▶ **What the task requires**
Transcribe nothing but the lines from the one with "Image resolution: width=704, height=2576." to the end of the entries, both included, keeping each exact and leaving every picture out.

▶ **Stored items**
+++

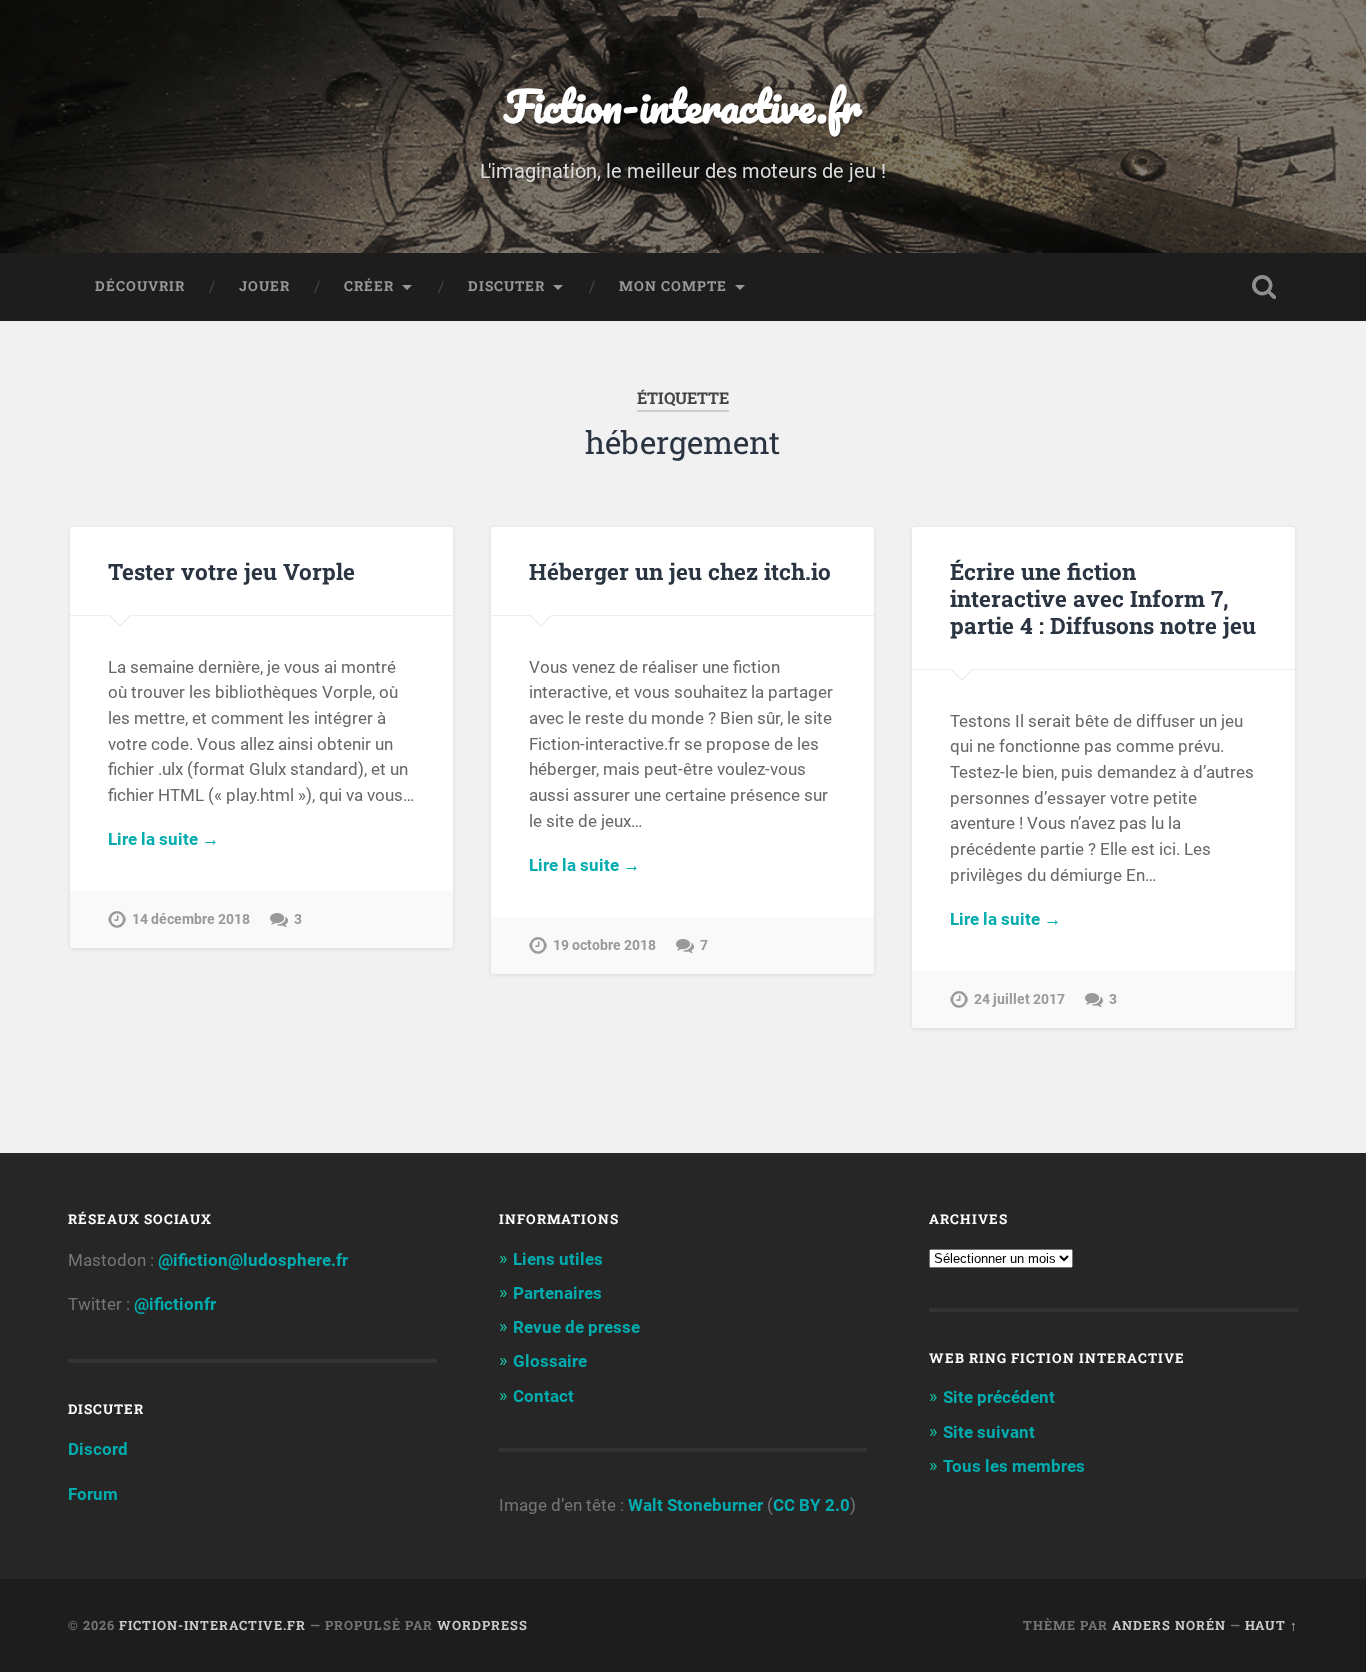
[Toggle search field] (1264, 287)
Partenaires (557, 1293)
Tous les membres (1014, 1466)
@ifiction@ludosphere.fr (253, 1260)
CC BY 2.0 (811, 1505)
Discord (98, 1449)
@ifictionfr (175, 1304)
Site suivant (989, 1432)
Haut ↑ (1271, 1625)
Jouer (264, 286)
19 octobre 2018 (604, 945)
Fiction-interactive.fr (682, 105)
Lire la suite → (163, 839)
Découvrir (140, 286)
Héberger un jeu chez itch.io (680, 571)
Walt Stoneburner (695, 1505)
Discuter (506, 286)
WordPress (482, 1625)
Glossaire (550, 1361)
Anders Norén (1169, 1625)
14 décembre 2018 (191, 919)
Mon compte (673, 286)
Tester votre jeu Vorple (231, 571)
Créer (369, 286)
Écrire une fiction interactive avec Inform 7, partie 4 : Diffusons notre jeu (1103, 598)
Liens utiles (558, 1259)
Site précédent (999, 1397)
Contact (543, 1396)
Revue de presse (576, 1327)
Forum (93, 1494)
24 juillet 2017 (1019, 999)
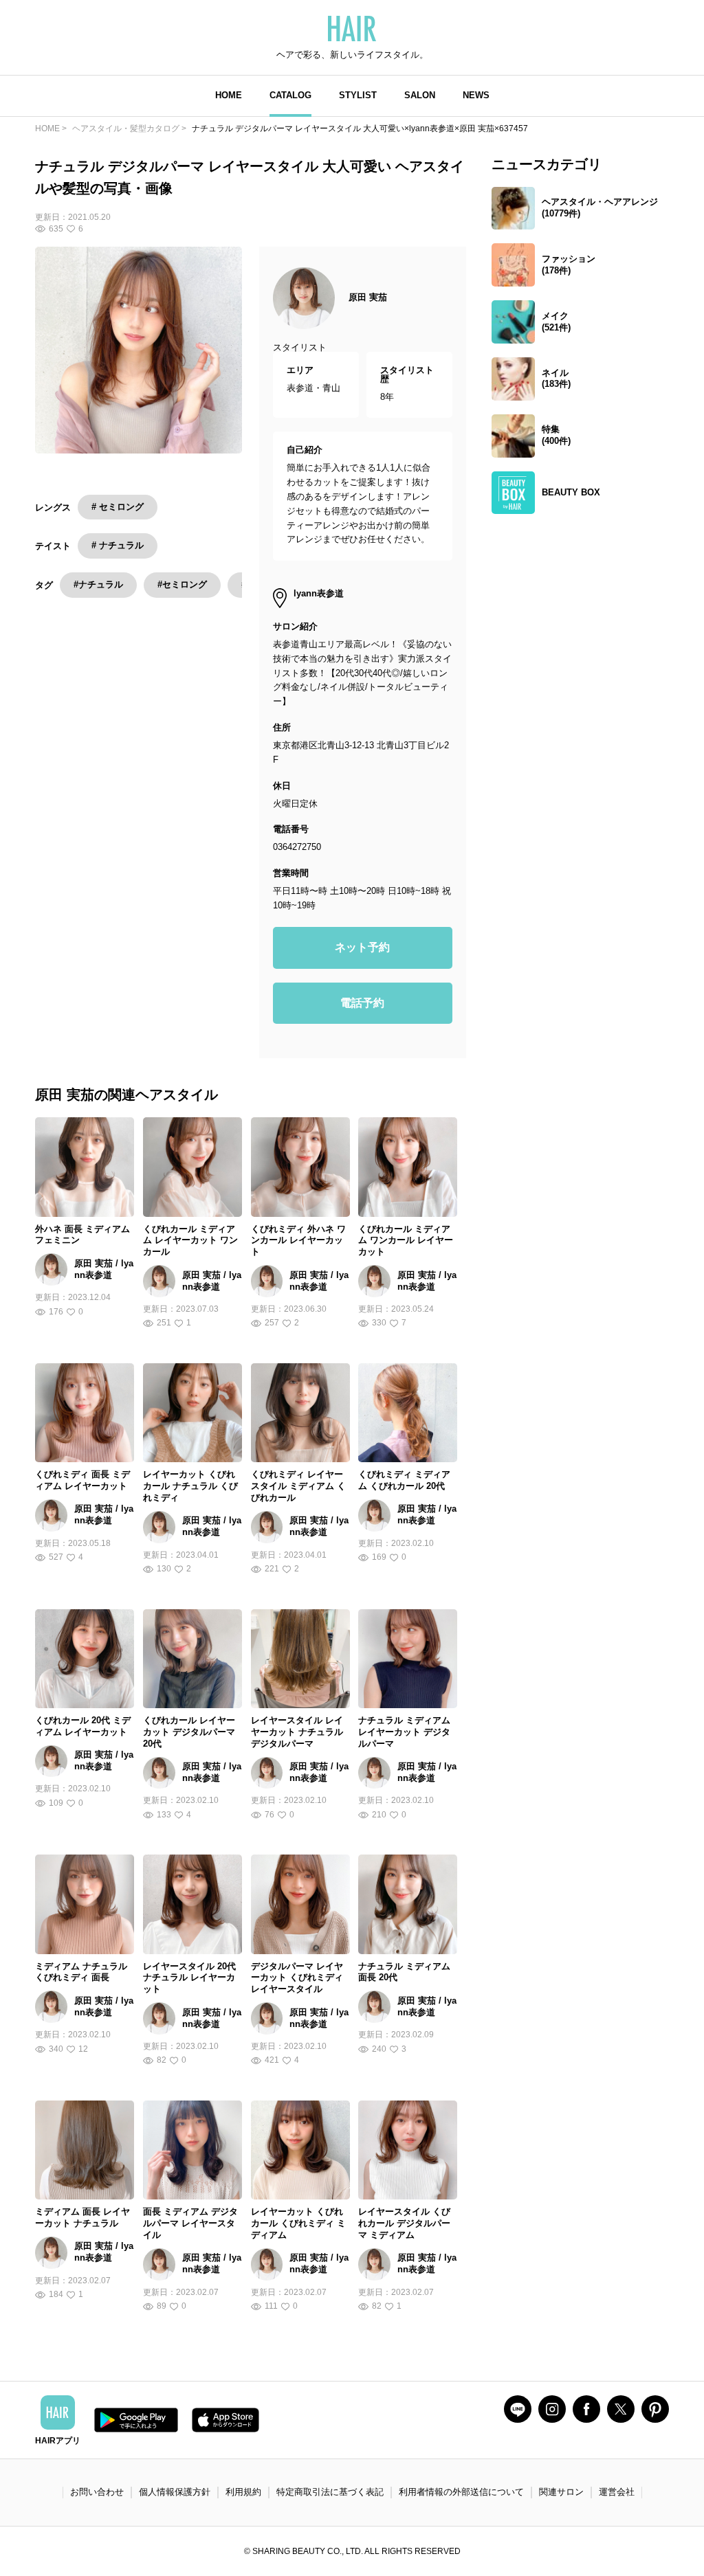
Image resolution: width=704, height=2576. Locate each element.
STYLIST (358, 95)
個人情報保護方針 (174, 2492)
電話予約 (362, 1003)
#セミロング (182, 584)
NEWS (476, 95)
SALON (419, 95)
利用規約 (243, 2492)
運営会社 (617, 2492)
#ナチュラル (98, 584)
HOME (228, 95)
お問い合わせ (97, 2492)
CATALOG (290, 95)
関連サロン (561, 2492)
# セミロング (117, 507)
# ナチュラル (117, 545)
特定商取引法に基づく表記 (330, 2492)
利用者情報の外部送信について (461, 2492)
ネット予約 (362, 947)
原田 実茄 (368, 297)
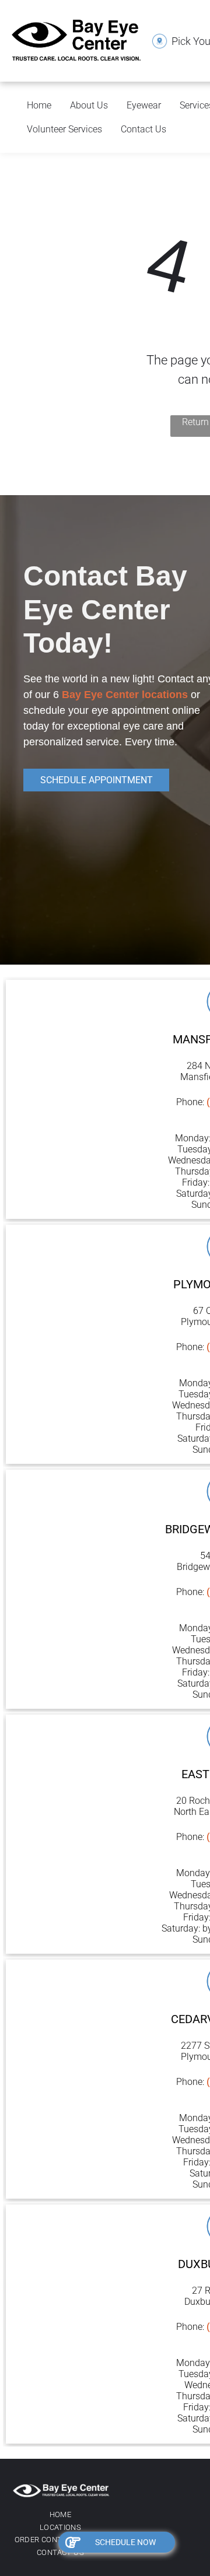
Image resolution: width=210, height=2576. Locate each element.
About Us (89, 105)
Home (39, 105)
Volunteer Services (64, 129)
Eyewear (144, 105)
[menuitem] (60, 2514)
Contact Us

+++

▶ **Output of the task**
Image resolution: width=704, height=2576. Locate each element.
STYLIST (358, 95)
個人情報保護方針 (174, 2492)
電話予約 (362, 1003)
#セミロング (182, 584)
NEWS (476, 95)
SALON (419, 95)
利用規約 (243, 2492)
運営会社 (617, 2492)
#ナチュラル (98, 584)
HOME (228, 95)
お問い合わせ (97, 2492)
CATALOG (290, 95)
関連サロン (561, 2492)
# セミロング (117, 507)
# ナチュラル (117, 545)
特定商取引法に基づく表記 (330, 2492)
利用者情報の外部送信について (461, 2492)
ネット予約 (362, 947)
原田 実茄 (368, 297)
Image resolution: width=210, height=2576. Locate each element.
About Us (89, 105)
Home (39, 105)
Volunteer Services (64, 129)
Eyewear (144, 105)
[menuitem] (60, 2514)
Contact Us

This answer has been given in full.